▶ **ASSIGNED TASK**
Show each line in the listing below that contains the word "section".

>>>>>

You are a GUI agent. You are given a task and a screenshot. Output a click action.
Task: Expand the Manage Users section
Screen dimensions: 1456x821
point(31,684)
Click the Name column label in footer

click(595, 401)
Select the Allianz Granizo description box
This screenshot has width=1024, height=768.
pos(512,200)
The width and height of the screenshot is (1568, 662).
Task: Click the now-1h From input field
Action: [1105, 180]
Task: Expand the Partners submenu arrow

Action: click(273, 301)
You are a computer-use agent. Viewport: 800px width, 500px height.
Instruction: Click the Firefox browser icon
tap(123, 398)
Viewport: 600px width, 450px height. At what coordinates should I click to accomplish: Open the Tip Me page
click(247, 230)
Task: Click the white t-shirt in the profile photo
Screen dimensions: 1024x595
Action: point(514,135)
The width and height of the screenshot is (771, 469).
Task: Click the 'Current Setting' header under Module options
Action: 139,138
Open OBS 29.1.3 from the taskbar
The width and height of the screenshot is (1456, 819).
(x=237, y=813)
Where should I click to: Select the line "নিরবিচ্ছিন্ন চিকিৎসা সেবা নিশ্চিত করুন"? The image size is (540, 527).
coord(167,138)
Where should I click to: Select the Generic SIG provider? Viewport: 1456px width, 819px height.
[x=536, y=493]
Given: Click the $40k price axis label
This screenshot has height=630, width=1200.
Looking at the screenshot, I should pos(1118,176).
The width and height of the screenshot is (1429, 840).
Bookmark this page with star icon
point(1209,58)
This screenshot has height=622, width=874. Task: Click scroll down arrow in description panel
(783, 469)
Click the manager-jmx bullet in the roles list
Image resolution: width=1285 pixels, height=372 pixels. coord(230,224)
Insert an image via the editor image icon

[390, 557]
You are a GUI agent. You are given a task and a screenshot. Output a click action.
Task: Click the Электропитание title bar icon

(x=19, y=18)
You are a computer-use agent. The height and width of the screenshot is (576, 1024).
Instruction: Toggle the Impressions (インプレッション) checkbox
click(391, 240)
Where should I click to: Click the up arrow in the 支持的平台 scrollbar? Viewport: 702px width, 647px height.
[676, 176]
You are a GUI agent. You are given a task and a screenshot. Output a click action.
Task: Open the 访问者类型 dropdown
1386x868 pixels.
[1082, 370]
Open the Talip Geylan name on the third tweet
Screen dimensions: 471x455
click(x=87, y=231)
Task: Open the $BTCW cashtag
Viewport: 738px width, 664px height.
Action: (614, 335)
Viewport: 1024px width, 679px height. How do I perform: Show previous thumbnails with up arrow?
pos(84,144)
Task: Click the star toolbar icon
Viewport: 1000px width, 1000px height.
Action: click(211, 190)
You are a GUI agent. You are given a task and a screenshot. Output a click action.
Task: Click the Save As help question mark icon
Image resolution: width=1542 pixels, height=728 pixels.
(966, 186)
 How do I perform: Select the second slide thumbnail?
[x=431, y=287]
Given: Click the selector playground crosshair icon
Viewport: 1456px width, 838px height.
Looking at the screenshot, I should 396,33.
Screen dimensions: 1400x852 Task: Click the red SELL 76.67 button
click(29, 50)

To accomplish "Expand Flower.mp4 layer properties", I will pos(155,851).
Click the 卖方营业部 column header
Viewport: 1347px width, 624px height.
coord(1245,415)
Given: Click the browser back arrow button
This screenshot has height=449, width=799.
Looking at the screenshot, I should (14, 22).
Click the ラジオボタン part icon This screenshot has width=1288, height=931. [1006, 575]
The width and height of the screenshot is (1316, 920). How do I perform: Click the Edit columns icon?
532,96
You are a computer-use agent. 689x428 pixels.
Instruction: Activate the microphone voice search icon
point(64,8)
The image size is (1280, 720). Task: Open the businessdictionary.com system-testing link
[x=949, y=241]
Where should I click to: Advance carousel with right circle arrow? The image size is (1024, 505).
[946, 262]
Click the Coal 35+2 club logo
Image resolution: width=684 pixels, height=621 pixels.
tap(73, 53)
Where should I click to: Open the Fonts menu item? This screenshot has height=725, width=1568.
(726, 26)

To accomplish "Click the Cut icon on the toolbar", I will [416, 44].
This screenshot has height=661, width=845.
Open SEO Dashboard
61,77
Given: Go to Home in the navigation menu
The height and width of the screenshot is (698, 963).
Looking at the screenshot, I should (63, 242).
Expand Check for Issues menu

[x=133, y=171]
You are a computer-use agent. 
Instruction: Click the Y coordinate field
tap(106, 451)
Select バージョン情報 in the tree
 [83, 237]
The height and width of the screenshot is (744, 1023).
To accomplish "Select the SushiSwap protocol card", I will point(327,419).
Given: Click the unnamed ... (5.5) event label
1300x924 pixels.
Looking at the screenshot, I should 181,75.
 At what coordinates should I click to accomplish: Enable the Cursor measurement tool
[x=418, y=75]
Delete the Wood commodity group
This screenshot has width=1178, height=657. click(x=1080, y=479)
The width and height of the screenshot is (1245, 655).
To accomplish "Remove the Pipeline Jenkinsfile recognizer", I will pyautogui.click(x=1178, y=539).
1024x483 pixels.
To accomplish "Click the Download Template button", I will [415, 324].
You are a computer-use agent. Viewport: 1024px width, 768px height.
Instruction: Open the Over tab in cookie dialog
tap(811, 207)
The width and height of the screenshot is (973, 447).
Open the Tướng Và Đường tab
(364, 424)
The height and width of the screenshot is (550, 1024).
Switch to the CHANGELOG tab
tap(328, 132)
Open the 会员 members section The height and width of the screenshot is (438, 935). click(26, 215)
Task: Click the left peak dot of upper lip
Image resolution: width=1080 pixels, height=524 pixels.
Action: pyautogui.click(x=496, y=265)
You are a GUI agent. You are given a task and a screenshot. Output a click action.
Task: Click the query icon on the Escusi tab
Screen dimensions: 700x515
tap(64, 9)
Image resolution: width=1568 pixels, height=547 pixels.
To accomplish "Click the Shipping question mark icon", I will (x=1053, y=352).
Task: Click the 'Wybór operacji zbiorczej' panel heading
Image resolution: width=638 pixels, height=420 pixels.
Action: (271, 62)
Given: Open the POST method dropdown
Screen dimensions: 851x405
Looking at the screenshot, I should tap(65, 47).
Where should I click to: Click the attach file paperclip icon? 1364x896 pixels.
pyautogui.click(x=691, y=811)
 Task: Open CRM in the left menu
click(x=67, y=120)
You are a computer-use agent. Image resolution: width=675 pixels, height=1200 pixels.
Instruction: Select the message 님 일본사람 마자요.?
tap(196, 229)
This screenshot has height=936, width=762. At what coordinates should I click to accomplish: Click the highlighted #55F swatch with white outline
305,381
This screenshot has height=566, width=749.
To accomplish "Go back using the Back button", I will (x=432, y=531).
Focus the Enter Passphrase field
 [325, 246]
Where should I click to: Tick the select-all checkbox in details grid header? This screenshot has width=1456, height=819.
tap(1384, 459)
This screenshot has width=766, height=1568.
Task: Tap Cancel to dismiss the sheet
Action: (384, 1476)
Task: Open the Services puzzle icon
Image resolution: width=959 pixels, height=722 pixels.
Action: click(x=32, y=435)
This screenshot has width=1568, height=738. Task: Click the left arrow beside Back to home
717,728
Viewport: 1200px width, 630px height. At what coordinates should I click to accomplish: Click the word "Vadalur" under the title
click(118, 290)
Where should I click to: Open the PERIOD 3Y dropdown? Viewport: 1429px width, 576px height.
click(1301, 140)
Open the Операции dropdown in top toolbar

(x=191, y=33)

<<<<<

▶ **PROBLEM SOLUTION**
Task: Expand the Manage Users section
Open the 会员 members section The height and width of the screenshot is (438, 935). click(26, 215)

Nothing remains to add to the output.